Benar saja, setiap setelah pulang sekolah, Rakus sudah ada di rumahnya. Sebelum masuk ke rumah ia mengenali sandal jepit itu. Nampak terkejut ketika ia memasuki pintu, terdengar bunyi erangan di dalam kamar ibunya. Meldy mengendap dan mengintip di balik pintu yang tak terkunci. Seperti mimpi buruk ketika ia meliihat Rakus dan ibunya di dalam kamar. Dadanya terasa sesak dan air mata perlahan keluar. Meldy tak pernah membayangkan mereka berbuat seperti itu.
Dada Meldy begitu bergemuruh. Ingin meledak. Tapi ada rasa takut dalam dirinya. Entah apa. Ia nyaris tak bisa bicara. Kakinya terasa berat, begitu lemas dan tubuhnya kaku. Rasanya ingin sekali menghantam kepala lelaki bejat itu dengan ukulele di tangannya. Brug.. Akhirya ukulele lepas dari tangannya. Mengejutkan Rakus dan ibunya yang di dalam kamar, mereka segera beremas merapihkan pakaian. Meldy pun ikut terkejut tuk kedua kalinya. Tanpa sadar ia berlari meninggalkan rumah.
Esoknya, ibunya bercerita, “Ibu tak bisa membayar utang ayahmu dulu, dan akhirnya tubuh ibu yang dia ‘ambil’, Nak. Maaf kan ibu..” Isak ibunya. Meldy paham meski tak terima. Tapi ibunya tak mungkin ingin melakukan perbuatan hina itu, lelaki bejat itulah yang telah memerkosanya. Namun akhirnya Rakus pun menikah dengan ibunya.
Semenjak itu, lampu merah menjadi bagian hidup Meldy. Awalnya memang berat, lama-lama terbiasa. Apalagi ia dapat menambah banyak teman sekedar di sekolah. Teman-teman seperjuangan di lampu merahnya itu lebih memahami dirinya. Beruntung hari itu guru-guru SMP-nya akan rapat, sekolah dibubarkan dan ia bisa ke lampu merah lebih awal dari biasanya. Ia mengganti seragam sekolah dengan kaos yang telah dibawanya di dalam tas. Tas yang cukup besar hingga muat ukulele. Agar tak begitu repot ia titipkan tas itu ke rumah temannya dan diambil sore nanti.
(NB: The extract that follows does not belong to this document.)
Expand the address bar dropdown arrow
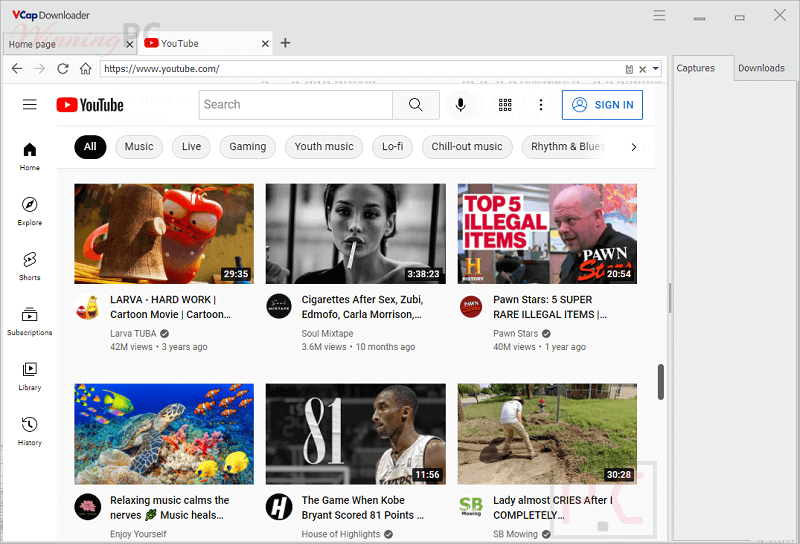 656,69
Meldy memilih perempatan lampu merah yang paling besar. Sebab, durasi waktu lampu merah menyala lebih lama, hampir satu setengah menit. Dalam rentang waktu itu biasanya ia mengocek uang hanya dua ribu rupiah. Atau bahkan tidak dapat sama sekali. Sebab yang mengamen di lampu merah itu bukan hanya ia sendiri. Banyak sekali pengamen, sampai pengemis bahkan pedangang asongan. Yang memberinya uang itu pun barangkali orang-orang yang merasa kasihan kepadannya.
Sore itu ia cukup beruntung dapat hasil lebih banyak dari biasa. Tapi seberapa pun uang yang didapat tetap saja saat sampai rumah, langsung disikat oleh sang ayah tiri. Hal-hal yang tak diharapkan selalu terbayang olehnya.
Senja sudah menampakan diri dengan warna kejinggan yang begitu ranum. Udara sudah mulai hangat daripada siang tadi. Mesin-mesin kendaran masih terdengar kala Meldy sudah memasuki belokan ke gang menuju rumahnya. Sebelum maghrib ia harus berada di rumah, dan tentunya membawa uang. Bau comberan dan sampah berserakan menjadi pemandangan menyebalkan dan ingin muntah jikalau engkau melintasi gang itu. Wirog-wirog seringkali muncul di celah-celah gang. Tempat itu sangat sepi layaknya kota mati yang hanya dihuni oleh makhluk-makhluk menyedihkan.
Meldy terus melangkah menyusuri gang itu, cukup panjang untuk sampai ke rumahnya. Di tengah perjalanan ia melihat sekawanan makhluk yang belum pernah ia lihat. Sebanyak tiga orang tepat berdiri di hadapannya. Seluruh tubu Meldy bergetar ketakutan.
“Manis, serahin uangnya dong,” salah satu dari mereka mencoba merayu dengan nada ancaman.
“Engga ada!” Meldy berusaha menerobos ketiga lelaki itu.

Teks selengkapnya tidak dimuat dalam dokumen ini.